I'm looking at making a long straddle trade, and I'm trying to make sure I have the math correct before making the trade. Here are the details in the example I want to work out:

  1. I'm using options on the SPY, specifically this call and this put that expire in March 2014. The price of the call is 23.50 and the price of the put is 3.36.

  2. The current share price of SPY is 175.50, and I pay $7.95 in commissions per trade and $0.75 per options contract. I want to buy 10 call contracts and 10 put contracts.

Here's the math I'm using:

  1. First, I long the options contracts. I buy 10 of each contract, so the cost is

    [10*(23.50 + 0.75)+7.95] + [10*(3.36 + 0.75) + 7.95] = $299.50
  2. If the share price is unchanged at expiration, the options expire worthless and I lose $299.50 (the cost of my position). This is my maximum downside.

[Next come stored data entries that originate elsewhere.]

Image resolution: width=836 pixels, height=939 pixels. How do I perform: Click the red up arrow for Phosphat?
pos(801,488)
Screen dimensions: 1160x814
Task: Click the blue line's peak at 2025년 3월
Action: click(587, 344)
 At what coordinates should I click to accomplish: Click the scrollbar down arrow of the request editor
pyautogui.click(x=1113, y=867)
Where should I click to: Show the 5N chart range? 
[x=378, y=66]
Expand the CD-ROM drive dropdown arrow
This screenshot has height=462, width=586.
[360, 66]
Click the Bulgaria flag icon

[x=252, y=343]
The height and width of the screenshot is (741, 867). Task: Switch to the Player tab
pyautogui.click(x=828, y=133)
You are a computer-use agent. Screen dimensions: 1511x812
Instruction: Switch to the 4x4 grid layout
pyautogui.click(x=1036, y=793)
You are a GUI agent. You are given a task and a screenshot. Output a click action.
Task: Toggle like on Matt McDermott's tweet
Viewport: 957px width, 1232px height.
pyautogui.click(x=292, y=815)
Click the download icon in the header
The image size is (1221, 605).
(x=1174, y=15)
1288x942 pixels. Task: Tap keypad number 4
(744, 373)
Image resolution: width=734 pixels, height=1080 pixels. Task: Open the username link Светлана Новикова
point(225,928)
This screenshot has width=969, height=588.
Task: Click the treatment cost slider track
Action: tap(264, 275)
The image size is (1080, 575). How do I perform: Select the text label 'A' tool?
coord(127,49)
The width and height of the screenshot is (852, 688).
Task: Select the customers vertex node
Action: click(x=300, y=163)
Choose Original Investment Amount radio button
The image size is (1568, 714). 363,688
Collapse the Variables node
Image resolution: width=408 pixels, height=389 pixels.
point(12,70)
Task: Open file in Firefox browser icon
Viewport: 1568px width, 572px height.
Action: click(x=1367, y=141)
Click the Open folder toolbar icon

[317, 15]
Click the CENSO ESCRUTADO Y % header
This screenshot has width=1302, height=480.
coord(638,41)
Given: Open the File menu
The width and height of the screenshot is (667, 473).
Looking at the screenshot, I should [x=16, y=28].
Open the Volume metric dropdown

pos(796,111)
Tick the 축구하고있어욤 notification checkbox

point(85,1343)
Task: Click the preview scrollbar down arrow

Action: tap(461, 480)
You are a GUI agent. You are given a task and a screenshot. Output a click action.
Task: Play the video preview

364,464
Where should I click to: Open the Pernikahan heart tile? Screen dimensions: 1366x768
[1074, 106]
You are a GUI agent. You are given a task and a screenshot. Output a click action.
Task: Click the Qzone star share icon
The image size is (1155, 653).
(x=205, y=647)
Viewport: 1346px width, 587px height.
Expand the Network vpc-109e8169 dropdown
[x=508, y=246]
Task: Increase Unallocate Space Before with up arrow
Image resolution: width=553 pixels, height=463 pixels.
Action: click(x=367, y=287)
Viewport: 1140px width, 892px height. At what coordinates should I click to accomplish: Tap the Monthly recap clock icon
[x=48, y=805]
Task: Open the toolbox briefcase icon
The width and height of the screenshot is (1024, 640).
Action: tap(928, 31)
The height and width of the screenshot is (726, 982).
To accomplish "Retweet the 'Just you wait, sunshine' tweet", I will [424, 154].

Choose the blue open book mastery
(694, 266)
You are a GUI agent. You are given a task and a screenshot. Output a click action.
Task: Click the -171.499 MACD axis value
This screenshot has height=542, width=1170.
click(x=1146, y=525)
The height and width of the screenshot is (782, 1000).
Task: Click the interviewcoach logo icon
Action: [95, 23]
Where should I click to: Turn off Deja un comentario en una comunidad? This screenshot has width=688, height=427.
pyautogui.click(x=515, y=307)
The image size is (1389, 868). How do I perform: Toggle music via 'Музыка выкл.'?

  3. If the share price increases 1% to $177.255 at expiration (as an example), the put options expire worthless, and I exercise the call options like this:

    10 * 100 * (177.255 - 175.50) - 10 * 0.75 - 7.95 = $1,739.55

for a profit of $1,739.55 - $299.50 = $1,440.05.

  1. If the share price decreases 1% to $173.745 at expiration, the call options expire worthless, and I exercise the put options like this:

    10 * 100 * (175.50 - 173.745) - 10 * 0.75 - 7.95 = $1,739.55

for a profit of $1,739.55 - $299.50 = $1,440.05.

Is this math correct?


The math is not correct. Your option prices are off by a factor of 100.

Option contracts typically represent 100 underlying shares, but the prices quoted are per underlying share. In purchasing an options position, you need to multiply the quoted price by 100, and also by the number of contracts desired.

If you re-do your calculations, you'll find the percentage price increase or decrease required to make the position profitable is substantially more than a 1% swing. Your maximum downside is also understated as a result of the price error.